=== Documento de origem ===
Lélio Bentes alertou sobre a rapidez com que nos aproximamos do ponto de não retorno de 1,5°C de aquecimento global. “O tempo se esgota com uma rapidez maior do que a prevista”, disse. Sem ação agressiva, a temperatura média pode aumentar em 2,4°C até 2050, quebrando um recorde de 3 milhões de anos e resultando na perda de calotas polares e elevação drástica do nível do mar. Ele citou a Amazônia e o Cerrado, que de “sumidouros de carbono” se tornaram emissores devido ao desmatamento e queimadas.

Diante desse cenário, o ministro defendeu a “transição justa”, que busca combater as mudanças climáticas de forma equitativa e inclusiva, gerando trabalho decente e prevenindo o desemprego. Ele destacou a necessidade de alinhamento de políticas, fortalecimento da governança e mobilização de financiamento. Lélio Bentes reforçou ainda a importância da participação e inclusão das populações diretamente envolvidas na formulação de políticas climáticas. Criticou a prospecção de petróleo na Foz do Amazonas, onde o direito de consulta das comunidades indígenas não foi respeitado.

Encerrando sua conferência, Lélio Bentes reiterou a recomendação da OIT sobre o diálogo social como caminho para soluções justas. Reafirmou a disposição da Justiça do Trabalho em intercâmbiar com a Inspeção do Trabalho e outros órgãos na missão de garantir o direito humano ao trabalho decente e desejou vida longa à Inspeção do Trabalho e sucesso aos participantes do ENAFIT.
===
Requisitos das tarefas –
[1] Segundo o documento de origem, de quanto a temperatura média pode aumentar até 2050 sem ação agressiva?
[2] Transcreva da listagem, sem alterações, tudo desde a linha que contém "The height and" até a linha que contém "tap(1116, 137)", com ambas incluídas.
=== Dados disponíveis ===
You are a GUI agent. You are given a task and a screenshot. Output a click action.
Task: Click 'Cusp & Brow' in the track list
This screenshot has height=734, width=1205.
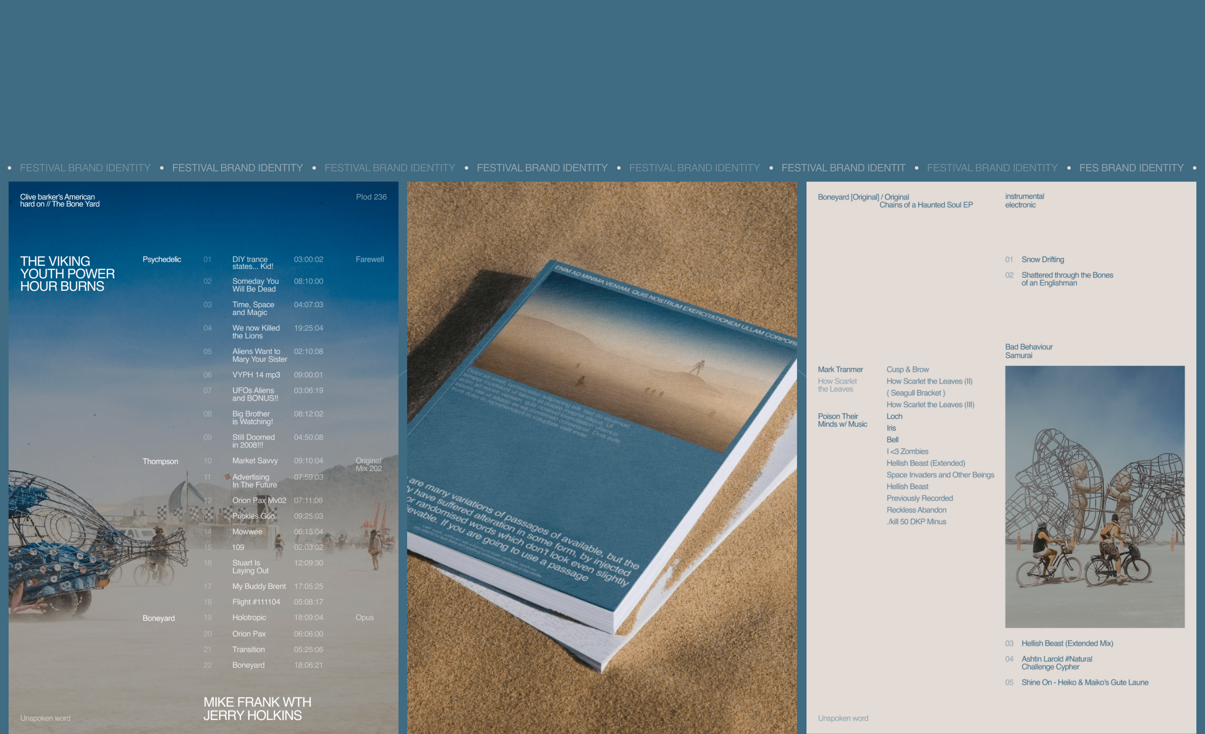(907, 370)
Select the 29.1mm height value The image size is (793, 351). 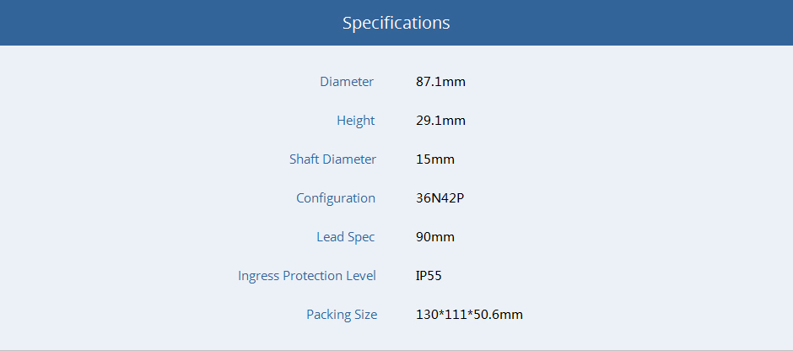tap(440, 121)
===
=== Dados disponíveis ===
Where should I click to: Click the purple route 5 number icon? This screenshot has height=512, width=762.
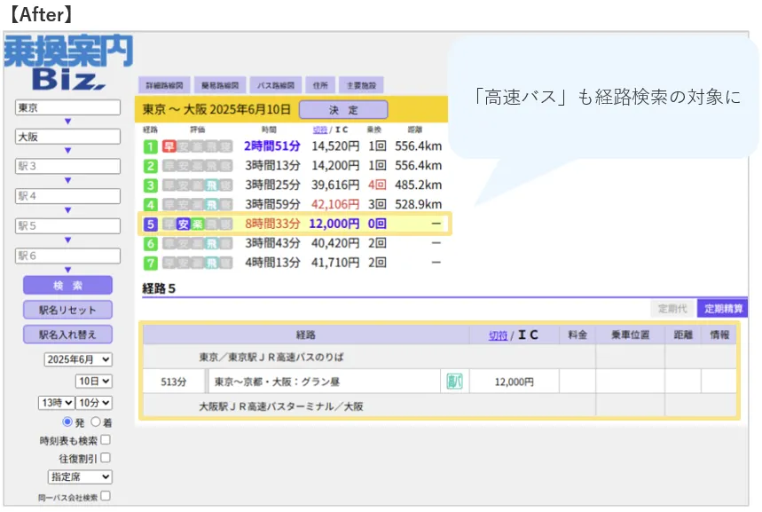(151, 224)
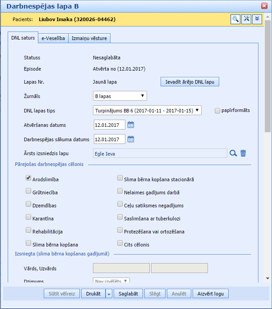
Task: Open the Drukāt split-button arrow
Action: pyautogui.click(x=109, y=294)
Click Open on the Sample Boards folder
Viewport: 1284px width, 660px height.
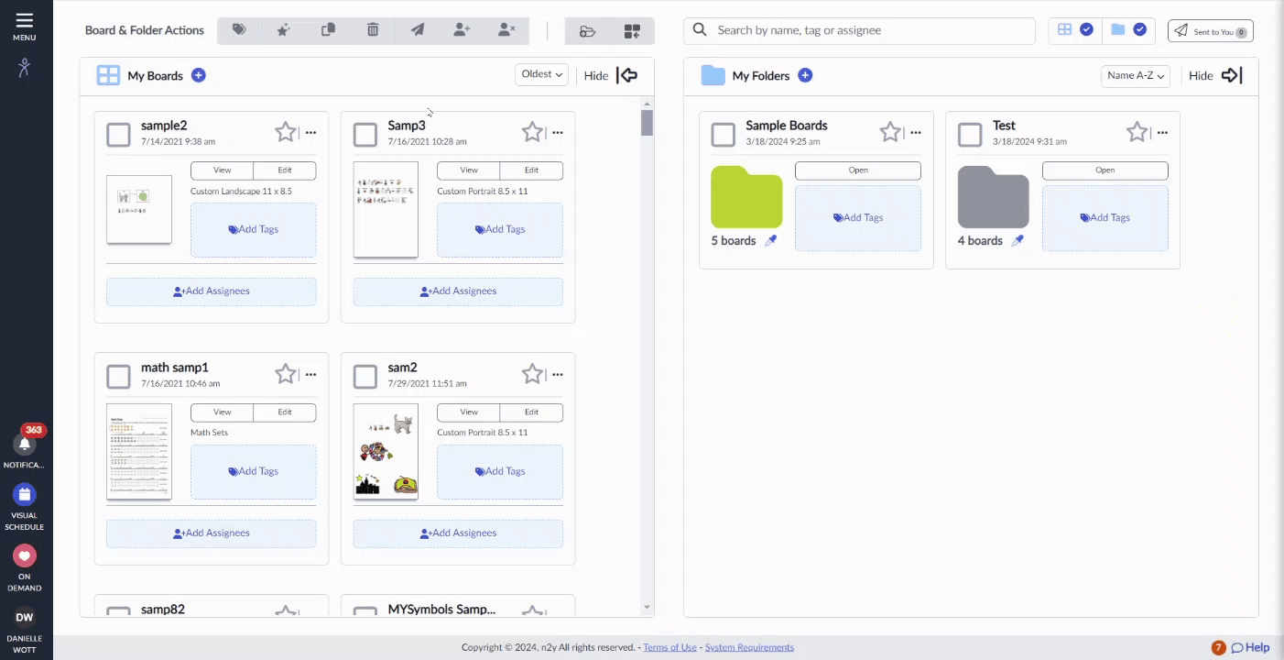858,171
===
=== Dados disponíveis ===
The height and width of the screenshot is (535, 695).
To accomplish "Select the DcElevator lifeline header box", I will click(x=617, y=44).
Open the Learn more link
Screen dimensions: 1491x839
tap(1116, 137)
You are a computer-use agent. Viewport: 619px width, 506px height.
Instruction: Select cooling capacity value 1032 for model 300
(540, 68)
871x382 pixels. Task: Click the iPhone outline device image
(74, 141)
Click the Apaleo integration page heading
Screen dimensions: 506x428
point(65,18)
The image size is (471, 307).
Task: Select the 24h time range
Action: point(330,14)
===
Resultados por tarefa –
[1] Em 2,4°C.

[2]
The height and width of the screenshot is (535, 695).
To accomplish "Select the DcElevator lifeline header box", I will click(x=617, y=44).
Open the Learn more link
Screen dimensions: 1491x839
tap(1116, 137)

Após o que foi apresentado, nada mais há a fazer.